What you are asked to do: Below are the records; restate word for word the lines from the first through the one containing "Given: Expand the Chọn chiến dịch dropdown", and only those.

☆ ☆ ☆ ☆ ☆

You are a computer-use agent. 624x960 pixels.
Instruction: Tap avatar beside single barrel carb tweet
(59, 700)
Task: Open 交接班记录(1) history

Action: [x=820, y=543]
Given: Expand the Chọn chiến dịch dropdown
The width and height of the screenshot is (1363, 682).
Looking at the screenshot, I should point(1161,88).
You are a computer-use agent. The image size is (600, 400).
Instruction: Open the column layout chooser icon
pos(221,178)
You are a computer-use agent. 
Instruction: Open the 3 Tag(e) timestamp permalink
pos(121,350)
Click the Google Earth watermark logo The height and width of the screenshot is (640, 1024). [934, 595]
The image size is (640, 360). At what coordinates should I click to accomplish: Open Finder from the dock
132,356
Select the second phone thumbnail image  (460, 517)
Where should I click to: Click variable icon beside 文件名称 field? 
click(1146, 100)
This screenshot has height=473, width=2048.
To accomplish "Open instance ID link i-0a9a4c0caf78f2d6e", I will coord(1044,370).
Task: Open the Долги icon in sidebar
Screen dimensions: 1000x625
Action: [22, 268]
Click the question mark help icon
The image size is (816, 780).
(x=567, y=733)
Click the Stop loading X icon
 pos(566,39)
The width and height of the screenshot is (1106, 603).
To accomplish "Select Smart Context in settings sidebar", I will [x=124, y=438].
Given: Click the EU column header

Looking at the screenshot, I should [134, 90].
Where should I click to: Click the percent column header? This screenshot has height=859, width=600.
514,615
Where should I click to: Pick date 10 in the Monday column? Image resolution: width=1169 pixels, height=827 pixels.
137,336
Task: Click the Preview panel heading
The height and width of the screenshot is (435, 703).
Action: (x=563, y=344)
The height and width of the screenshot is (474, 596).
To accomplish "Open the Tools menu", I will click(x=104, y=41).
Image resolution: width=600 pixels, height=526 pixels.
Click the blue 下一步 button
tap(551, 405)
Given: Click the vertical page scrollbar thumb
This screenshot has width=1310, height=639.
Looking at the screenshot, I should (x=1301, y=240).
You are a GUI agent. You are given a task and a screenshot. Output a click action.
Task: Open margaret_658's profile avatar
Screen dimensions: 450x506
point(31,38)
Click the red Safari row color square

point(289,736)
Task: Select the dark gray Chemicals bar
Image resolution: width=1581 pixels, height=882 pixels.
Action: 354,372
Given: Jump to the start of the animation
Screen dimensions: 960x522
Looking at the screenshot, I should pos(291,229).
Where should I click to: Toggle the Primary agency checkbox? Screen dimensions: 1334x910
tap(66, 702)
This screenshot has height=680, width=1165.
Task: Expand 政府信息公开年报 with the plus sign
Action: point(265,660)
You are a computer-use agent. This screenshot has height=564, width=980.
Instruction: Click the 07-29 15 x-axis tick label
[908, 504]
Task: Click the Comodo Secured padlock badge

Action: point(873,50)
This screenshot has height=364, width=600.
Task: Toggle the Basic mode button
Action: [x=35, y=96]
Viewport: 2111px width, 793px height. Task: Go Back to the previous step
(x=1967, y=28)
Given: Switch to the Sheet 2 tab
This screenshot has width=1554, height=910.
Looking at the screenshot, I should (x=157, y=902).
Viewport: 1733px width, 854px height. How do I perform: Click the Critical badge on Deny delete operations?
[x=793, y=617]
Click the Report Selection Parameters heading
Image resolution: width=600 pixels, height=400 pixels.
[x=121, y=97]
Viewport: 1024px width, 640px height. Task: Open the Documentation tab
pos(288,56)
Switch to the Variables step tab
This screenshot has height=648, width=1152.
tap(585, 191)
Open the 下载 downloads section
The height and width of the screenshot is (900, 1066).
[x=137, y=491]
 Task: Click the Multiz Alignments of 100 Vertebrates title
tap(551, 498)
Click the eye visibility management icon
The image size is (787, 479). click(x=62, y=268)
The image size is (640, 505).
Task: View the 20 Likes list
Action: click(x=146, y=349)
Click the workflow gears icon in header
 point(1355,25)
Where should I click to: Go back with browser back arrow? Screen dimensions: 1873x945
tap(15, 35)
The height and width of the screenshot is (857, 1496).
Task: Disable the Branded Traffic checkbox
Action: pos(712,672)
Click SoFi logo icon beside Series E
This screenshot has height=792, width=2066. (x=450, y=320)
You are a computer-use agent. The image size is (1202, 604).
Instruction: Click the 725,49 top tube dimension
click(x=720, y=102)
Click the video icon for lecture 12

☆ ☆ ☆ ☆ ☆

Task answer:
You are a computer-use agent. 624x960 pixels.
Instruction: Tap avatar beside single barrel carb tweet
(59, 700)
Task: Open 交接班记录(1) history

Action: [x=820, y=543]
Given: Expand the Chọn chiến dịch dropdown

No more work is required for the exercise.